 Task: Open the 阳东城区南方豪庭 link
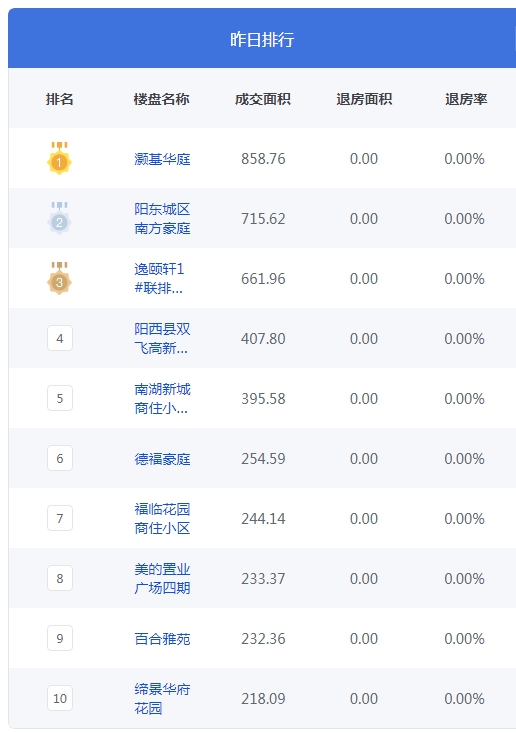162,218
☆ ☆ ☆
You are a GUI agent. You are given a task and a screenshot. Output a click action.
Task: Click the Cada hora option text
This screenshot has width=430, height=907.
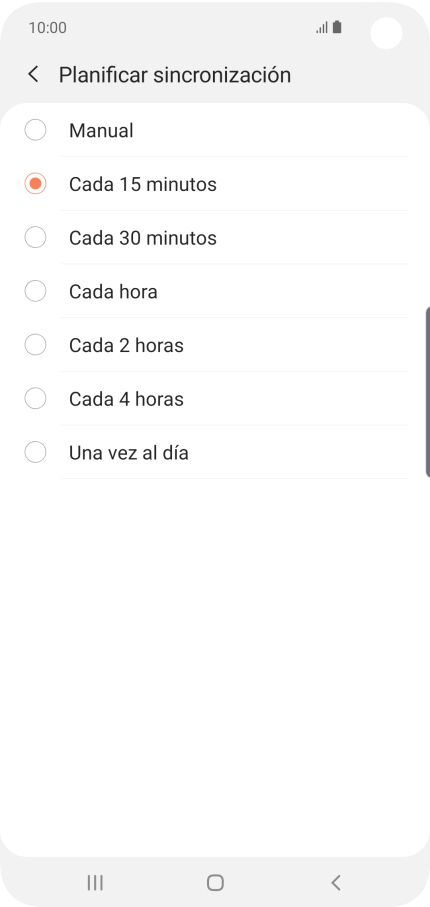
☆ ☆ ☆
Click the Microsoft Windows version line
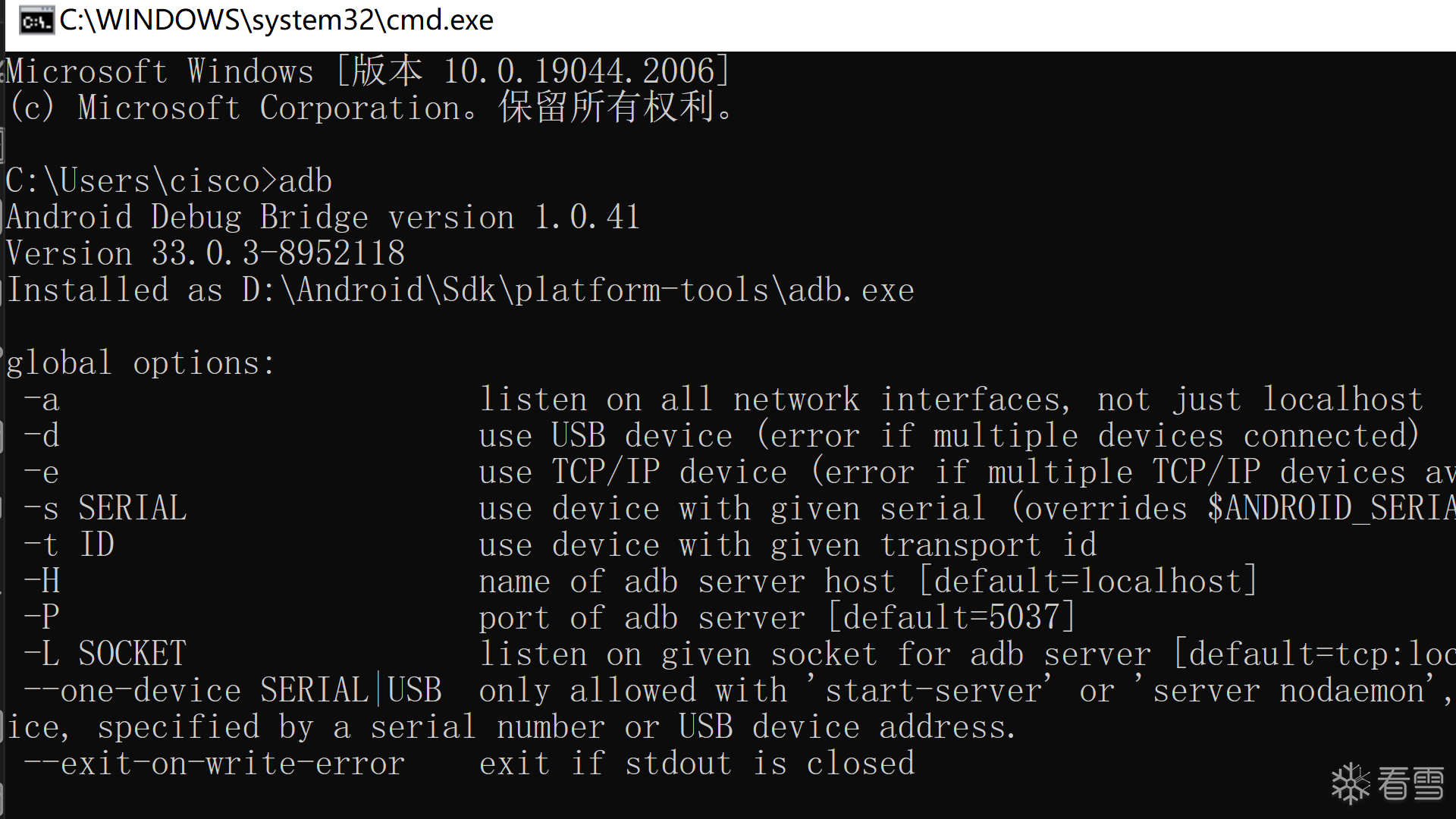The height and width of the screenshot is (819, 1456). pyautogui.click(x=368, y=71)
☆ ☆ ☆
**TASK STATEMENT**
Working from the material above, retype exactly the lines from the one with "You are a GUI" through the one with "This screenshot has width=430, height=907.", both included, and only those lines.

**PROBLEM SOLUTION**
You are a GUI agent. You are given a task and a screenshot. Output a click action.
Task: Click the Cada hora option text
This screenshot has width=430, height=907.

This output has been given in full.